Mathilde

Mathilde a quarante ans, Mathilde est maman. Elle ne travaille pas, personne ne paie plus et puis se lever c’est compliqué, de son lit elle voit tout; la fenêtre et la télé, la porte d’entrée et le frigo pour le goûter. Mathilde n’est pas déprimée, ca va même plutôt bien, elle n’est juste pas pressée de se lever, de se laver, de s’habiller, d’aller pointer et de recommencer, elle n’en a rien à faire du rang social ou des vacances au soleil, de la voiture du voisin ou du sac avec un chaîne de sa copine, Mathilde n’aime que Johnny, depuis 30 ans déja, quand il a repris Daniela, son père grattait un peu une vieille sèche qu’il avait trouvé quelque part, la vie n’est qu’un jeu pour toi.

Les hommes de Mathilde ne sont jamais restés assez longtemps pour qu’elle tatoue leur prénom, alors elle a choisi un soleil, encré bleu marine sur son avant-bras frêle, un soleil pour dévorer les peines d’avant, qui brûle tout sur son passage et qui irradie du dedans. Elle ne connaît pas la tristesse, elle ne pleure pas souvent, ou alors pour rien, parce que le film est triste et qu’il ne finit pas bien, parce qu’il n’y a plus de café le matin, des petits riens stupides qui mouillent les yeux de Mathilde. Sur son visage pas de rides au coin des yeux, pas de pattes d’oies assassines, pas de ridules à son sourire, juste deux trainées grises et verticales qui coulent le long de ses yeux jusqu’à sa mâchoire, tranchée lacrymale creusée d’avoir trop pleuré pour de vrai avant. Quand elle se regarde dans la glace elle se dit qu’elle ressemble à la vierge Marie, elle a beau sourire et prendre son fils contre son cœur,pietà ordinaire, elle a beau être heureuse maintenant, tellement, elle garde le faciès déformé de la peine, rien ne l’efface, ni l’eau ni les crèmes.

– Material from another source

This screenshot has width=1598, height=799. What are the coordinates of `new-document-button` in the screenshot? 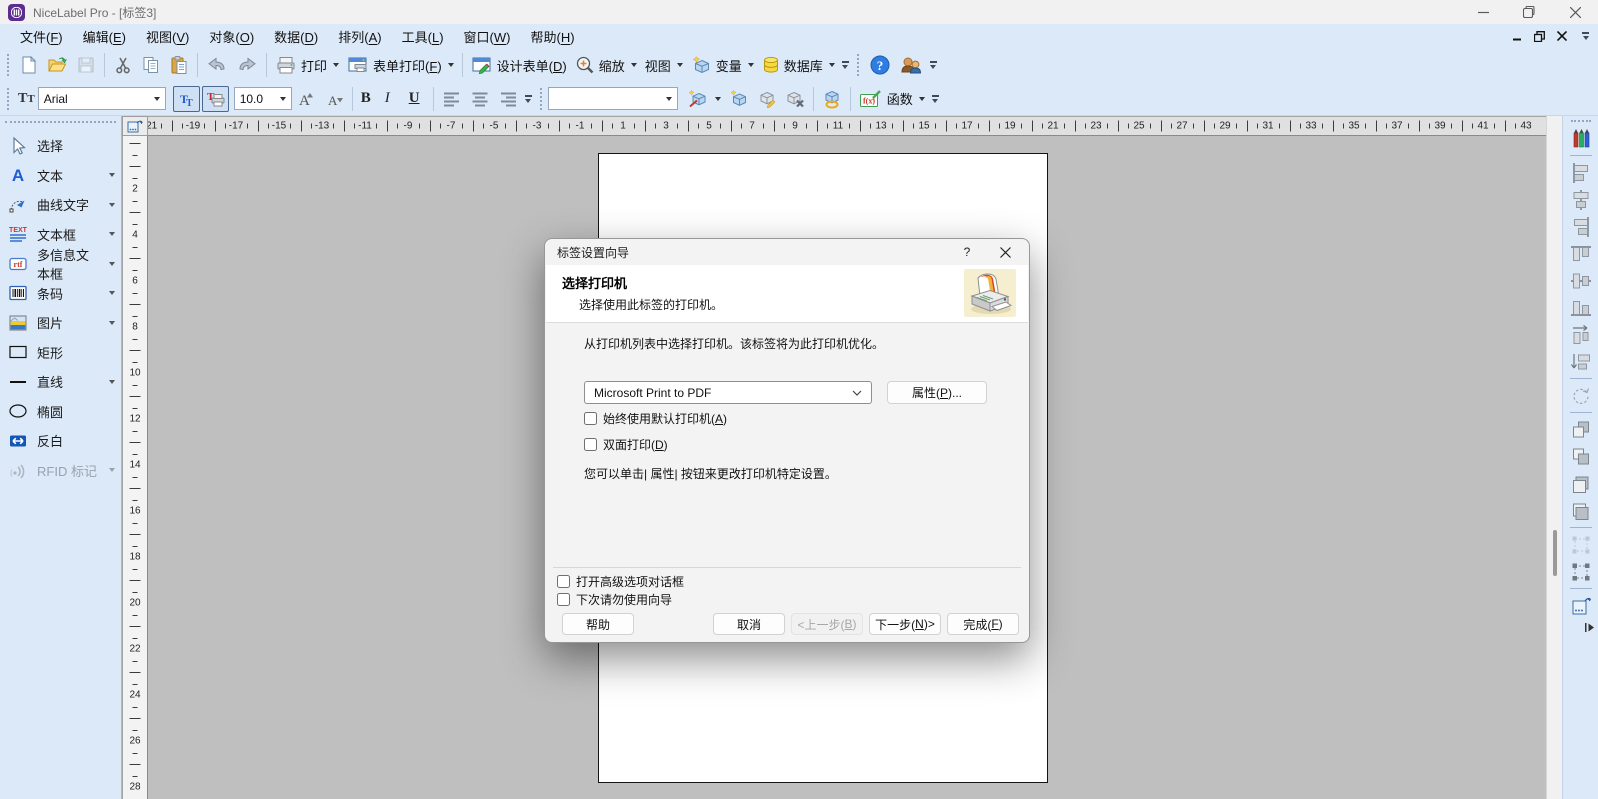 It's located at (29, 65).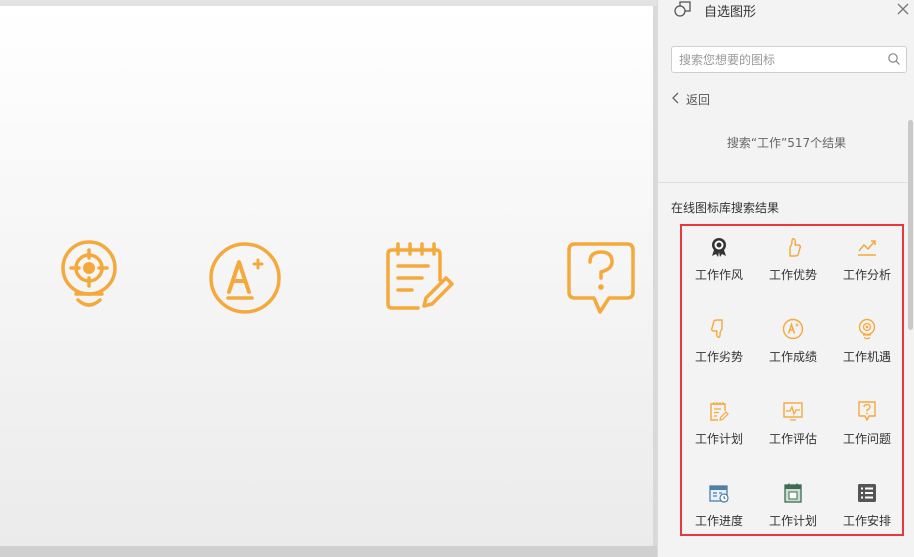 Image resolution: width=914 pixels, height=557 pixels. What do you see at coordinates (867, 425) in the screenshot?
I see `icon-result-item: 工作问题` at bounding box center [867, 425].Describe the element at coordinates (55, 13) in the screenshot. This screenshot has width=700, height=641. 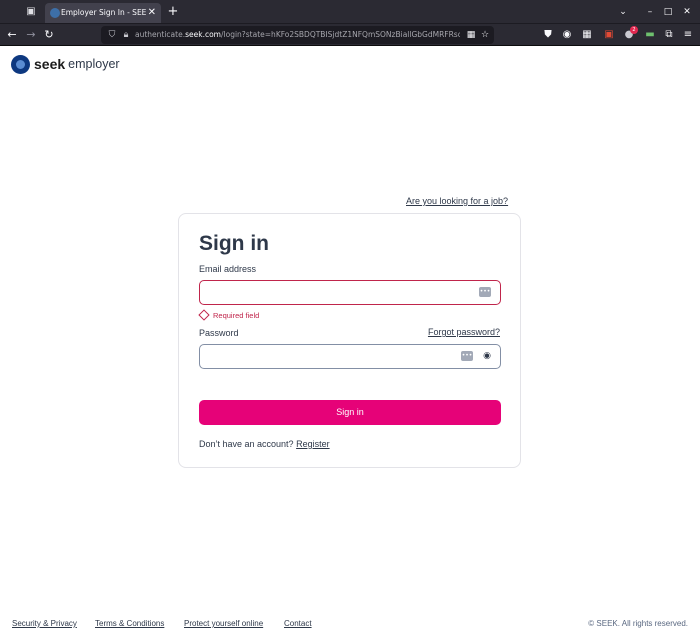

Mathilde est coquette quand elle le veut, le bâton noir charbonneux qu’elle glisse entre ses yeux, les cils qu’elle maquille un à un pour les agrandir, les yeux ni gris ni bleus, elle regrette parfois le temps de sa grossesse et de sa poitrine alourdie, elle triche avec des artifices, sauve la silhouette à coup de soutien-gorge rembourré et de décolletés étudiés, pour son quarantième anniversaire ses ongles sont manucurés, papillons argentés et vernis transparent, ca durera ce que ca durera, mais pour ce soir, ca suffit. Les cheveux ondulés encore noir jais, l’odeur des fruits et de vanille du parfum, son rire qui raisonne dans la cage d’escalier pendant qu’elle range ses clés.

Jupiler pression, changer les fûts et les bidons, derrière son comptoir Mathilde c’est la reine, la plus belle, la seule et l’unique, pas besoin de se retourner pour attraper les pintes encore chaudes d’être lavées, accoudée sur le bois usé elle regarde les hommes passer, petit noir ou whisky baby, elle les connaît les habitués, leurs histoires et leurs mensonges, ce qu’ils racontent et ce qu’ils font vraiment, celui qui a divorcé mais qui dit toujours en partant qu’il ne doit pas rentrer tard pour ne pas réveiller sa femme, et puis il y a moi le matin, un café crême, Libé et Le Parisien, le sourire de Mathilde qui s’ouvre sur son incisive dorée, ses ongles papillons blanchis par l’eau de javel de la serpillère qu’elle vient de passer, l’odeur du détergent qui se mélange à la blonde qu’elle fume à la porte d’entrée.